Project TechLord: Doxxing and Malicious Traffic

chants · January 21, 2024, 9:14pm

An interest new task idea to detect doxxing as well as more broadly pages whose intended purpose is to only drive traffic to its malicious content, e.g. harassment, etc. I was surprised we didnt have a similar task already. Thoughts?

maik_froebe · January 21, 2024, 10:17pm

Hi,

Indeed, this sounds interesting to me.
I am not aware of such a task, but it would definitively be very valuable in the open web search context.

Last year, Mohammed Al-Maamari (cc @mohammed.al-maamari ) and Michael Dinzinger (cc @michaeld ) organized a related task on web spam classification which is somewhat related: https://www.tira.io/task-overview/webpage-classification

It might be that building the dataset could be the main challenge, or?

Best regards,

Maik

chessgod101 · January 27, 2024, 7:25pm

Pardon me for posting this off-topic.
It’s best to ignore this user “chants”.
Seems he has nothing better to do than rake up conflicts wherever he goes.

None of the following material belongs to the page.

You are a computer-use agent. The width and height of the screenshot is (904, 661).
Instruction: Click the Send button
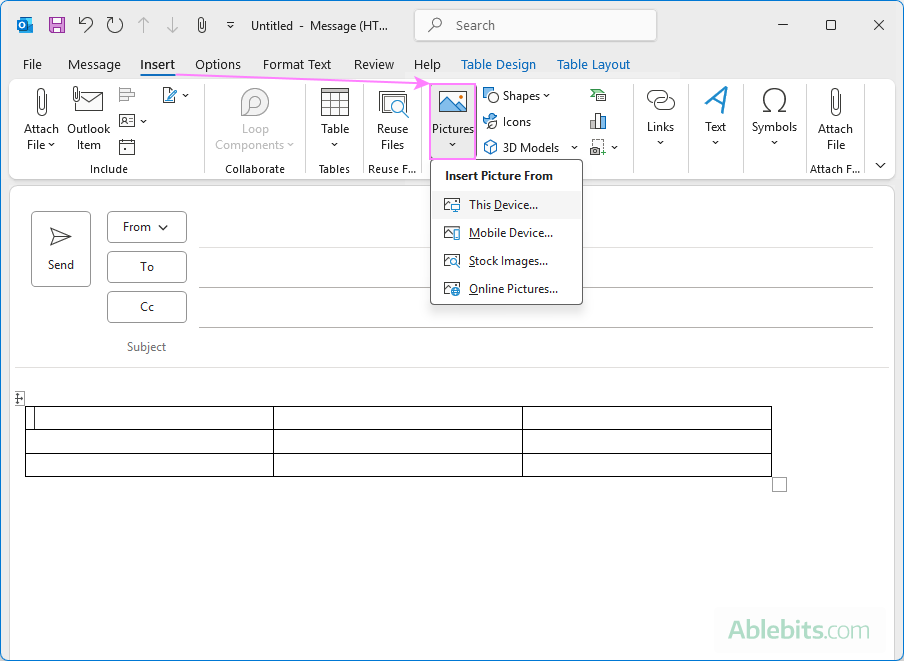(61, 248)
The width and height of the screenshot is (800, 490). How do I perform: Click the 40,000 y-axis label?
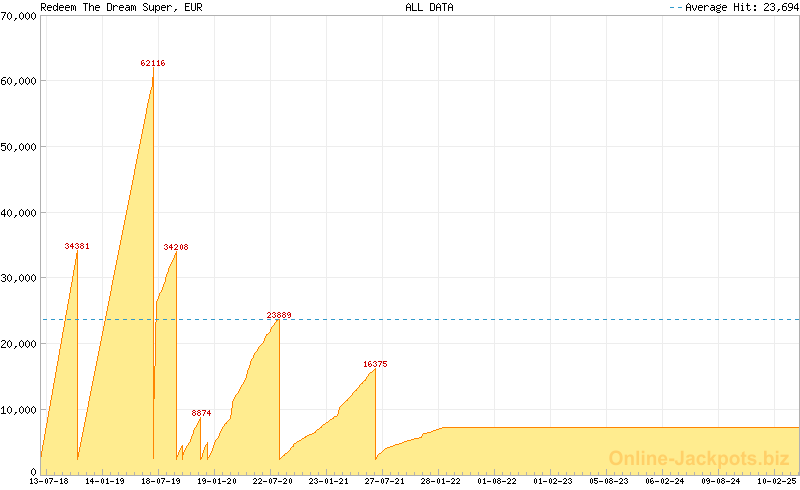coord(18,212)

The thread he opened here was not made in good faith.

He starts this thread at our forum to fuel conflict:

For more context please see these posts:
https://archive.is/AA05B
hxxps://archive.is/a44b3

More details on this “chants” guy:
hxxps://exetools.live/?p=35
He should really not be doing this.
I hope to ban this chants guy at the exetools forum soon but unfortunately we need the funds he gets us and so we delay…

chants · January 27, 2024, 9:22pm

Indeed so actually the website provided by this drama seeking user looks like the perfect type of training data but we need more examples. I dont know anything about the drama being mentioned, perhaps there is some high profile interest in this topic like government agencies or such. If they are the moderator of a large forum which is doubtful, they can make a post on that forum confirming it, otherwise it appears someone brought a malicious actor into the midst.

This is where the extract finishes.